Researchers at the University of Chicago have developed a method to extract and analyze genetic information from cancer samples that are nearly a century old, an advance that could reshape how scientists understand the evolution of disease. By adapting techniques used in archaeologic DNA research, the team successfully recovered genomic and microbial data from colorectal cancer tissue collected as far back as 1932.
The findings, presented Thursday by Alexander Guzzetta, MD, PhD, at the 2025 Association for Molecular Pathology (AMP) Annual Meeting in Boston, demonstrate that even long-degraded formalin-fixed, paraffin-embedded (FFPE) specimens can yield meaningful DNA for sequencing. The study, conducted with ancient DNA expert Maanasa Raghavan, PhD, shows that these archival materials—long thought unsuitable for genomic analysis—may offer a new window into how diseases change over time.
Dr. Guzzetta explained that his University of Chicago team analyzed colorectal cancer samples spanning nearly a century using optimized extraction and sequencing techniques (Figure 1). The researchers modified conventional genomic workflows to retain and interpret the smallest fragments of damaged DNA, allowing them to identify canonical driver mutations such as TP53 and APC even in samples collected before World War II. They also detected microbial DNA consistent with both normal gut flora and bacteria previously linked to colorectal cancer, including Fusobacterium nucleatum. The study’s methods could be used to help explain why colorectal cancer rates have risen sharply among younger adults, a trend that has puzzled clinicians for years.

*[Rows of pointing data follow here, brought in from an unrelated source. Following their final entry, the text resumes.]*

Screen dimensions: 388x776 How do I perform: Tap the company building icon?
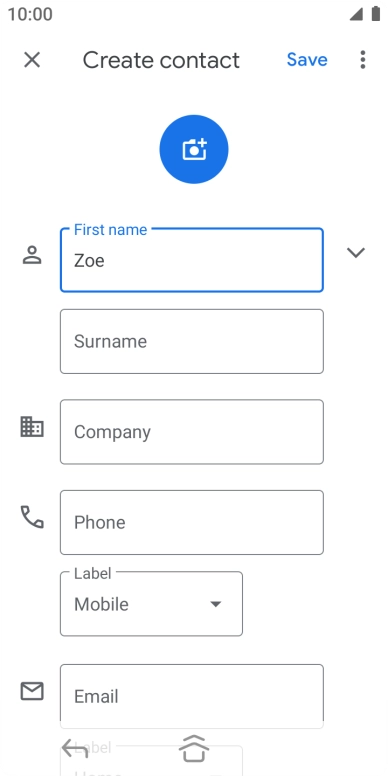[32, 427]
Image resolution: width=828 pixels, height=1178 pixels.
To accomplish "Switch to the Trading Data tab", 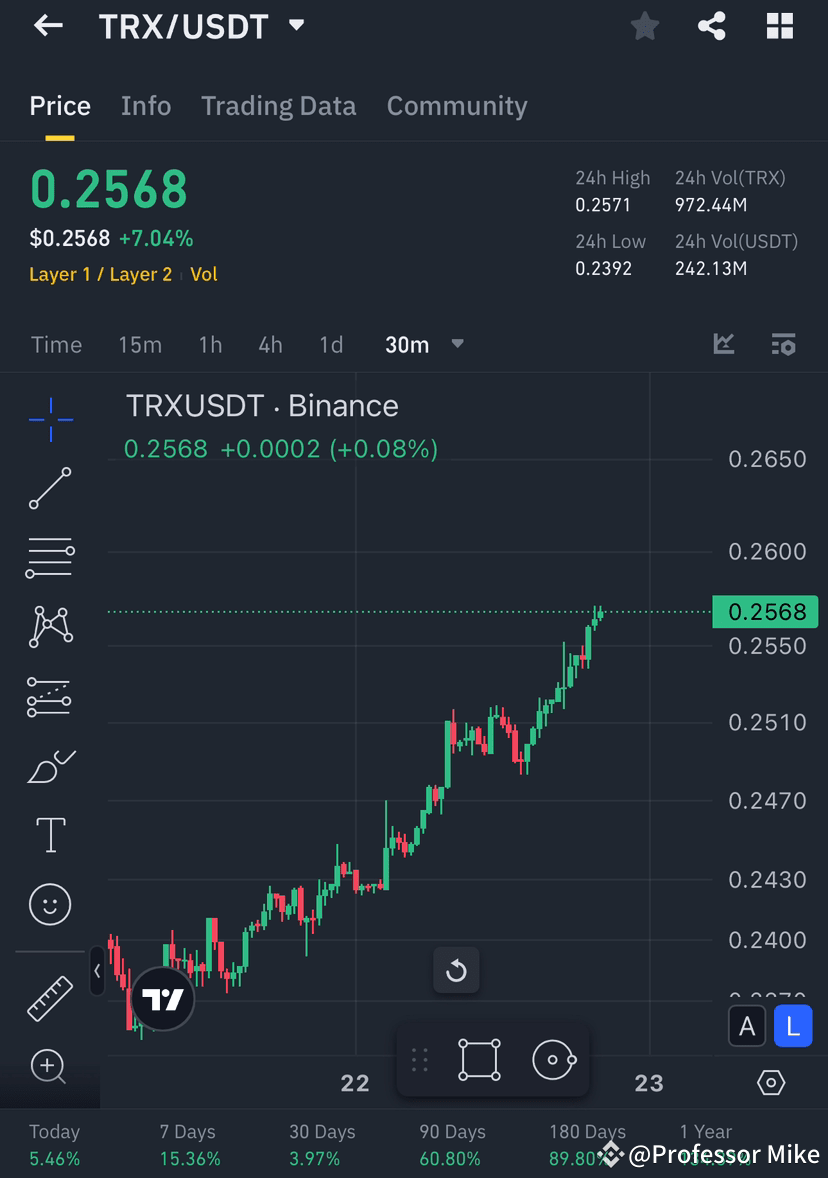I will click(278, 105).
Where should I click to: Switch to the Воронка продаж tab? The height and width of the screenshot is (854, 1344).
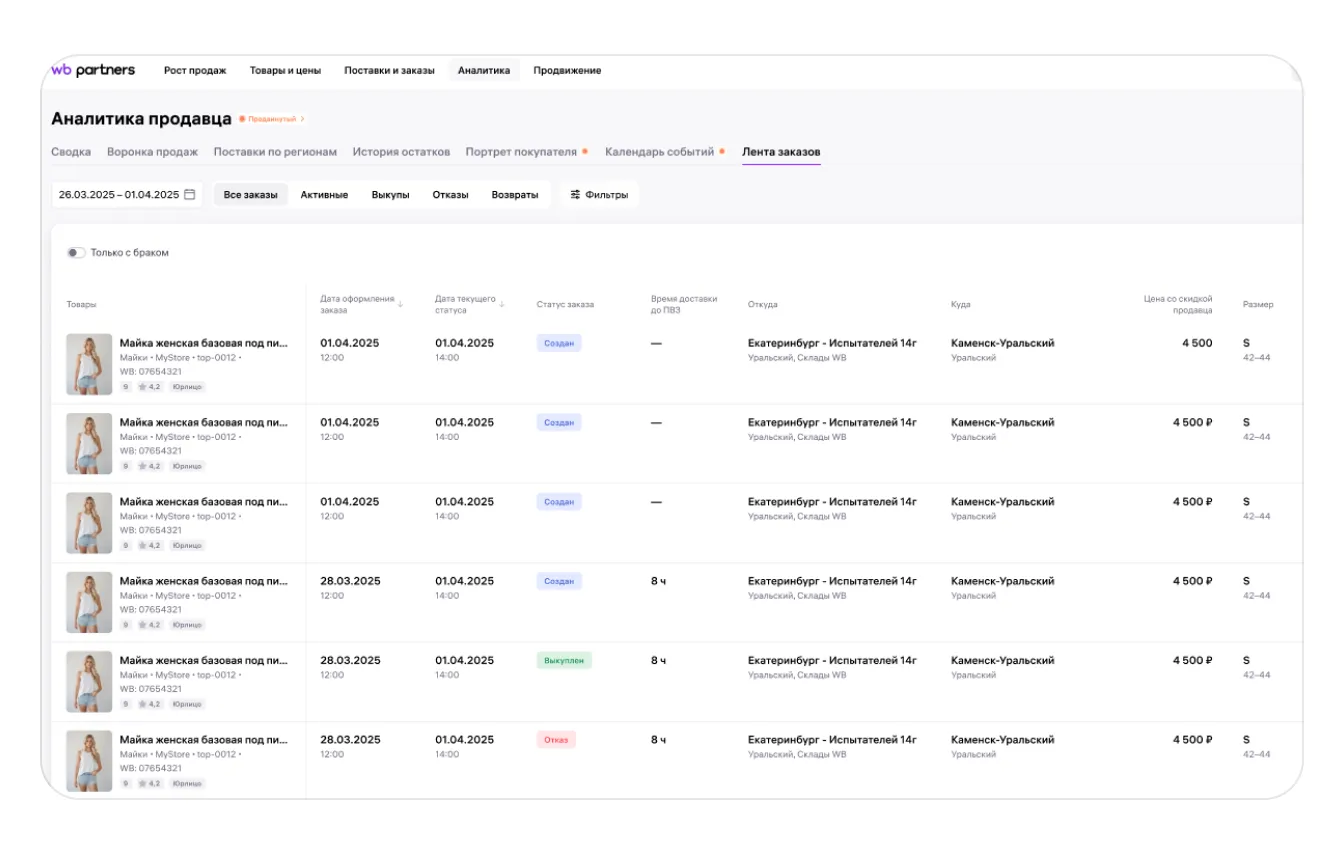point(152,152)
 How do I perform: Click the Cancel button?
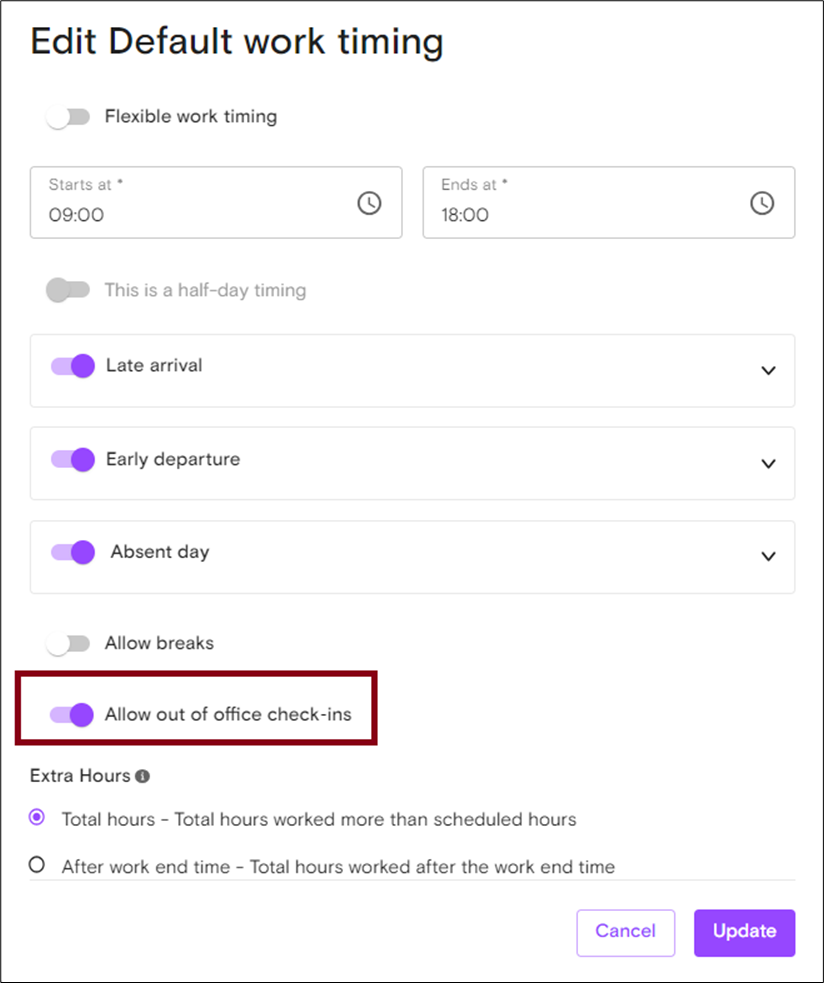pos(626,933)
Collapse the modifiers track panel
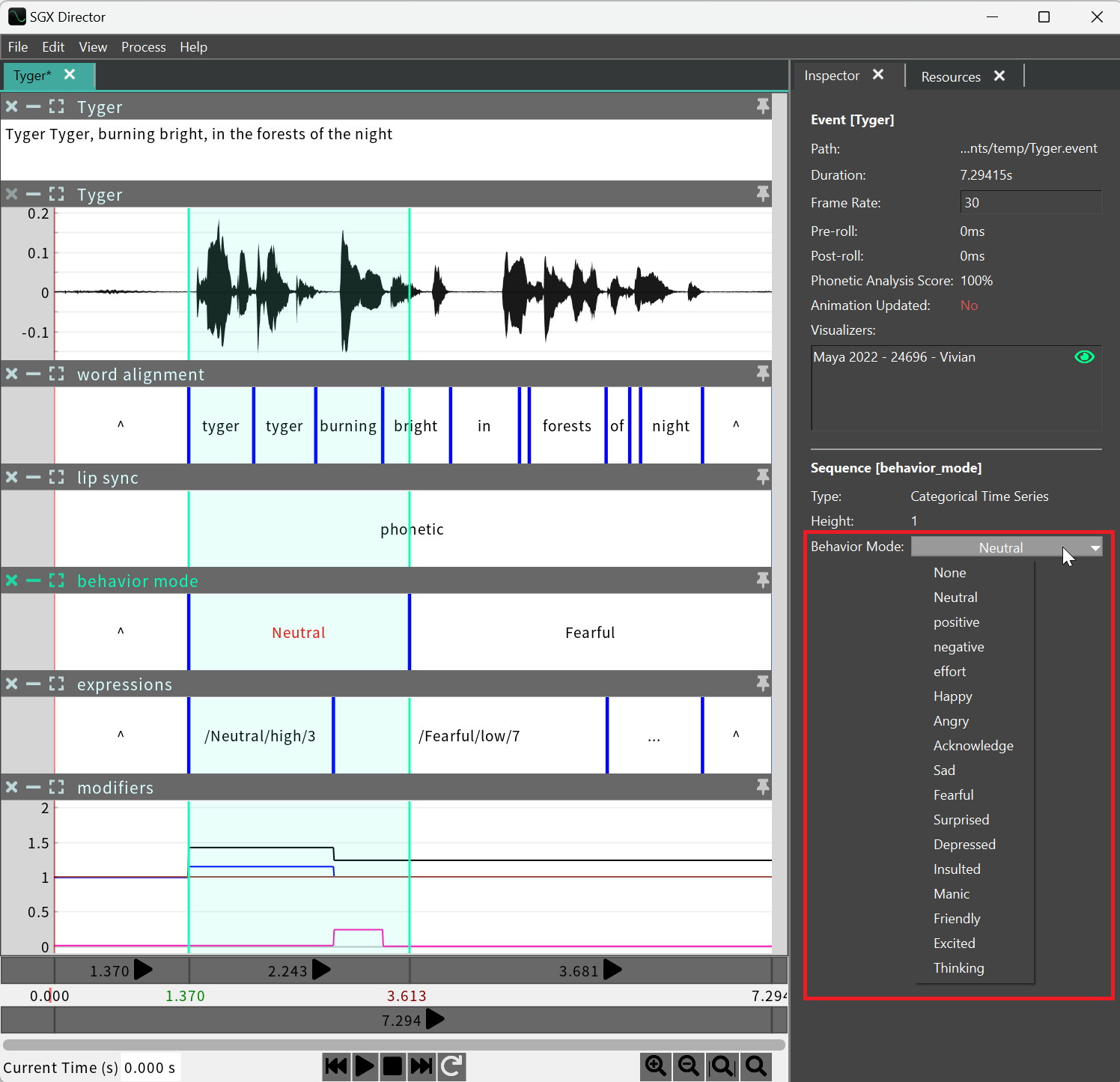The width and height of the screenshot is (1120, 1082). tap(34, 787)

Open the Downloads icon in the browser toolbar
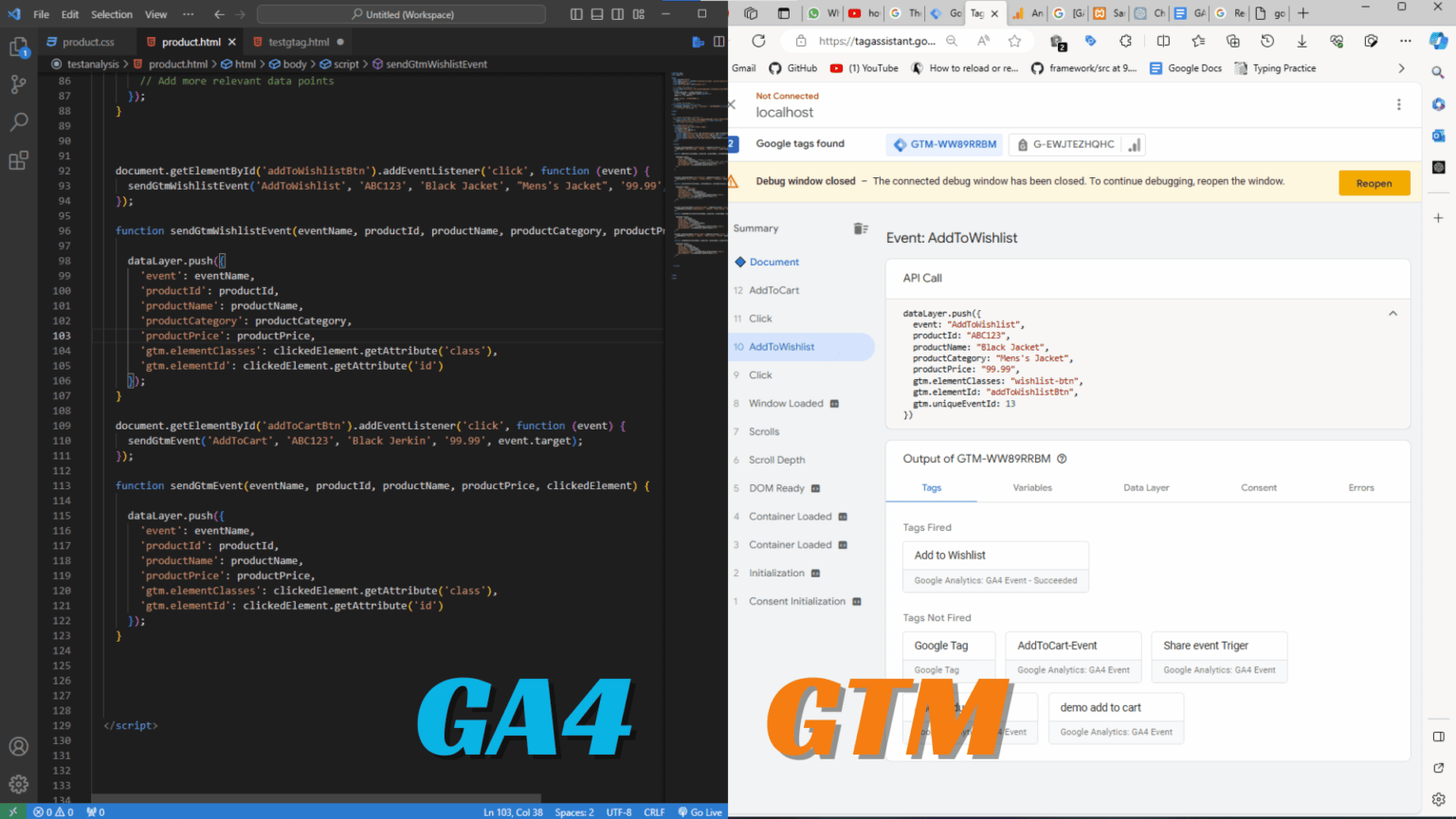[x=1301, y=42]
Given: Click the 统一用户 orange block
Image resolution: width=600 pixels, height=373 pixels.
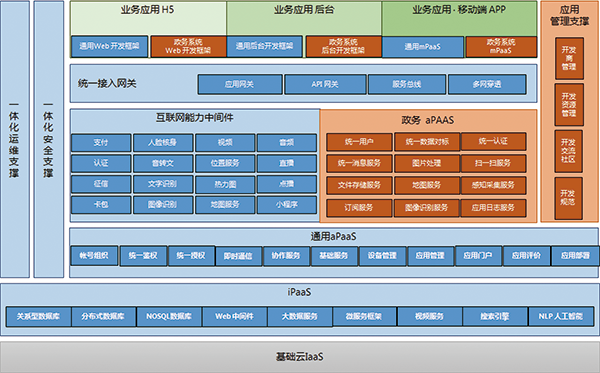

“This approach could unlock the ability to study how diseases evolve over decades and shed light on how their biology has changed through time,” Dr. Guzzetta said.
Researchers hope the technique can be expanded to other diseases where historical samples exist but genomic data remain inaccessible. If widely adopted, the approach could transform archived pathology collections worldwide into vast datasets for understanding how human diseases have shifted alongside environmental, dietary, and microbial changes.